BEGIN Information supplied

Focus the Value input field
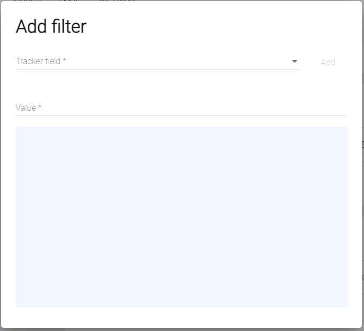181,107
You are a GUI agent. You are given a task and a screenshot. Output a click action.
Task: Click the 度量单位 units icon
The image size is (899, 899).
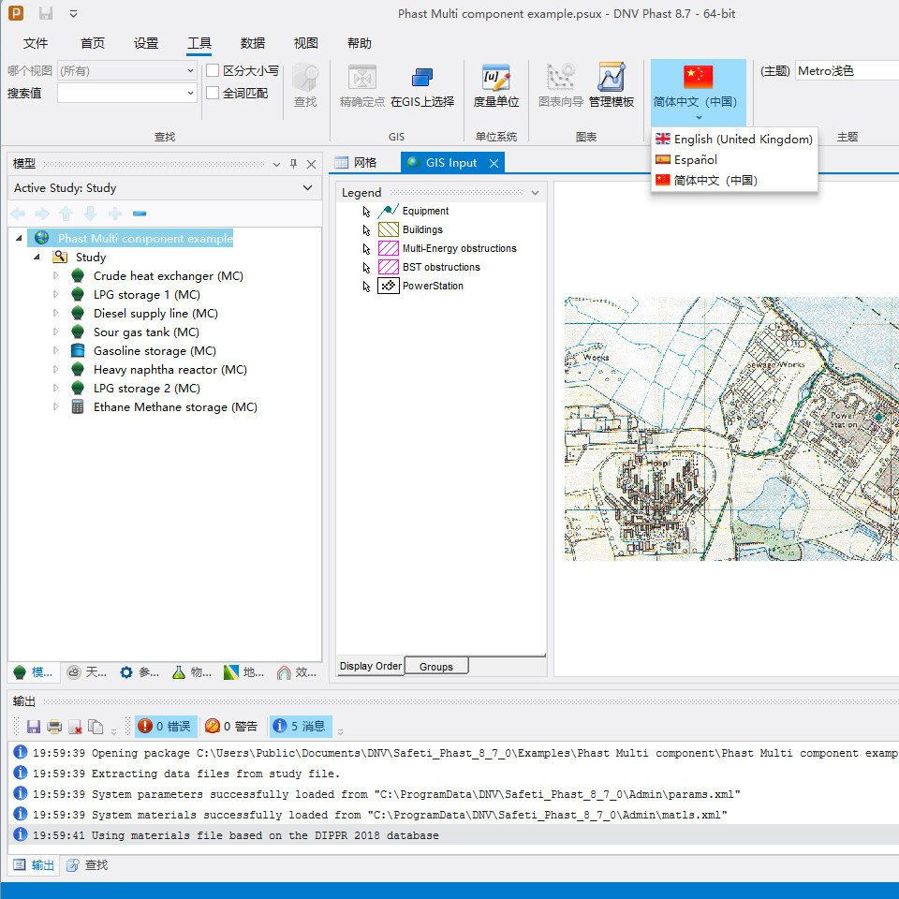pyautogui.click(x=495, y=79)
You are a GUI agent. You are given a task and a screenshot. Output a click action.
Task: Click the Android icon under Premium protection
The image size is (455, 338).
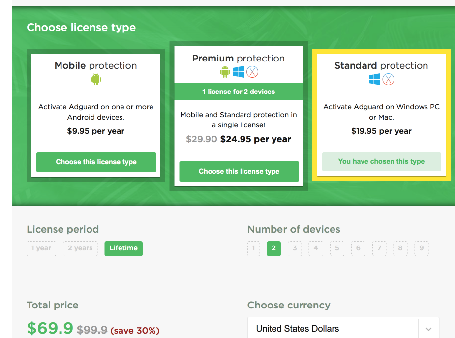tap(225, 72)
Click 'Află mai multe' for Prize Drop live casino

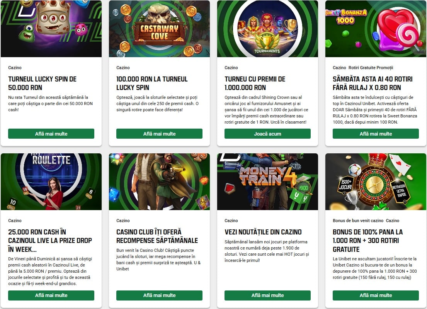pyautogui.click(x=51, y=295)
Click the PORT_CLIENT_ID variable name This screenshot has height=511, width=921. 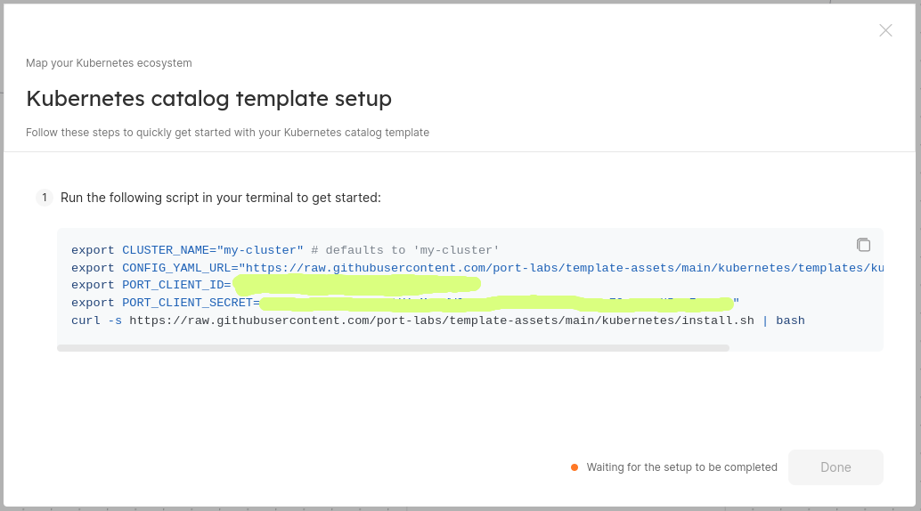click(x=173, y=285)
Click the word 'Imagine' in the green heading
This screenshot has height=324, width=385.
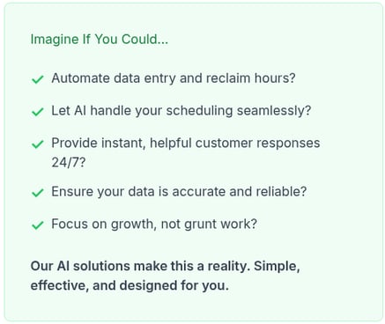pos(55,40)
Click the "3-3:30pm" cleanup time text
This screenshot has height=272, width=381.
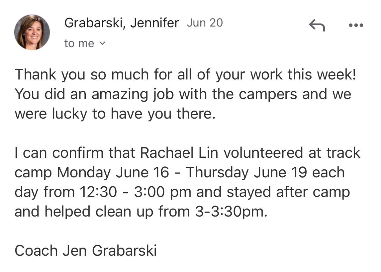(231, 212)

END Information supplied
BEGIN Information supplied

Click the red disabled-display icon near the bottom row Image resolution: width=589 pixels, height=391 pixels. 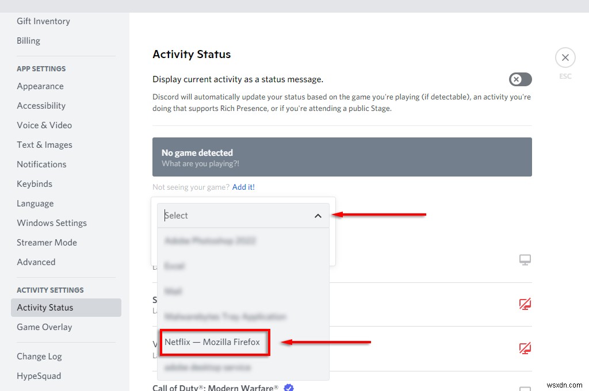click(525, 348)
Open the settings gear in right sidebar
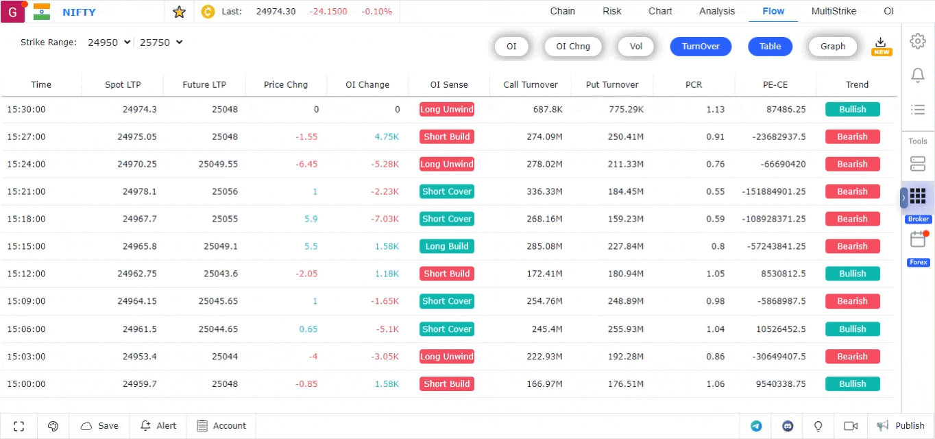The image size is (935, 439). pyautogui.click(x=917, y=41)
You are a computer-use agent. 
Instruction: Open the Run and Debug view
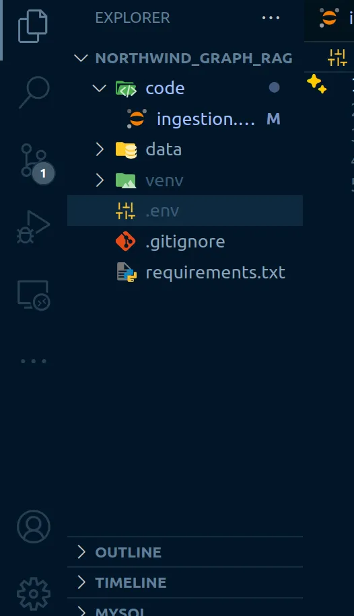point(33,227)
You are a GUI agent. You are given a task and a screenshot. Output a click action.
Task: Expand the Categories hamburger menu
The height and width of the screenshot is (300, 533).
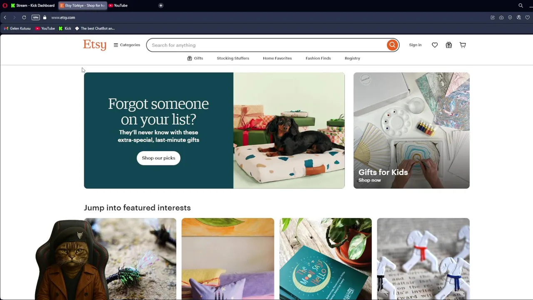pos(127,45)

END Information supplied

§ What the task asks
Give exactly the lines above that run from the line with "Focus the Value input field" to the line with "Task: Click the Android", both included, leaving every picture out.

§ Task solution
Focus the Value input field
181,107
You are a GUI agent. You are given a task and a screenshot. Output a click action.
Task: Click the 度量单位 units icon
The image size is (899, 899).
pyautogui.click(x=495, y=79)
You are a GUI agent. You are given a task and a screenshot. Output a click action.
Task: Click the Android icon under Premium protection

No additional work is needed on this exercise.